Recent Reads: The Prophetic Imagination by Walter Brueggemann

Jen Bradbury
Feb 26 · 5 min read


Prophetic Imagination

What the book's about: From Moses to Jesus, in The Prophetic Imagination, Walter Brueggemann highlights the prophetic vision found in Scripture and explores what it means for us today. 

Why I read this book: After a friend recommended this book to me, it sat on my shelf for a good two years before I read it. I finally did so because my senior pastor chose it for our staff to discuss. 

My favorite quotes from the book: 

- "The freedom of God is always in considerable tension with the accessibility of God." 

- "Passion as the capacity and readiness to care, to suffer, to die, and to feel is the enemy of imperial reality." 

- "The speech of God is first about an alternative future." 

- "The task of prophetic imagination and ministry is to bring to public expression those very hopes and yearnings that have been denied so long and suppressed so deeply that we no longer know they are there." 

- "Hope is the refusal to accept the reading of reality which is the majority opinion." 

- "Hope expressed without knowledge and participation in grief is likely to be false hope that does not reach despair." 

- "Jesus in his solidarity with the marginal ones is moved to compassion. Compassion constitutes a radical form of criticism for it announces that the hurt is to be taken seriously, that the hurt is not to be accepted as normal and natural but is an abnormal and unacceptable condition for humanness." 
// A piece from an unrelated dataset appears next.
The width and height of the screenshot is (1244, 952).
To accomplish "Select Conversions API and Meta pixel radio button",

- "Suffering made audible and visible produces hope, articulated grief is the gate of newness, and the history of Jesus is the history of entering into the pain & giving it voice." 
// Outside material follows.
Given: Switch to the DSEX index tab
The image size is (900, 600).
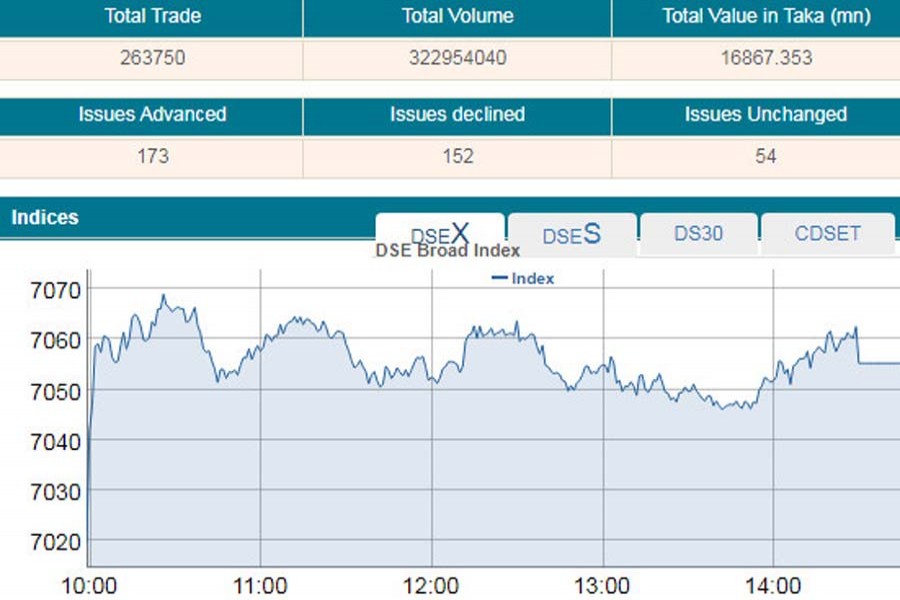Looking at the screenshot, I should 440,235.
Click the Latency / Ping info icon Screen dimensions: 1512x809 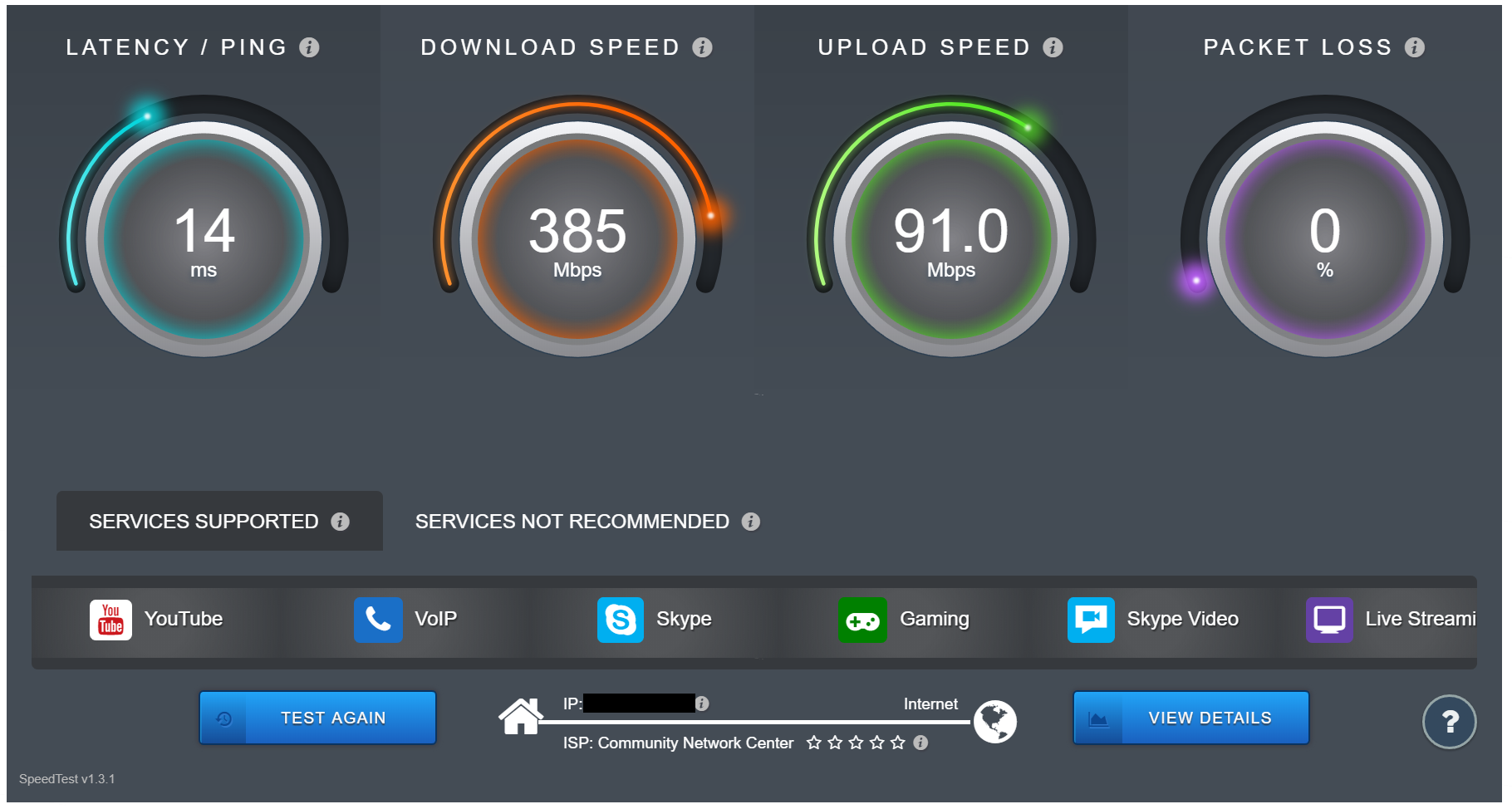coord(309,47)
- "Prophetic ministry consists of offering an alternative perception of reality and in letting people see their own history in the light of God's freedom and his will for justice."  

Thumbs up or thumbs down? Thumbs up

Who I'd recommend this book for: The Prophetic Imagination is a must-read for those in ministry of any kind. That said, it's dense. Although it's short, it's not a book to be consumed in one sitting, but to be lingered over and discussed with others.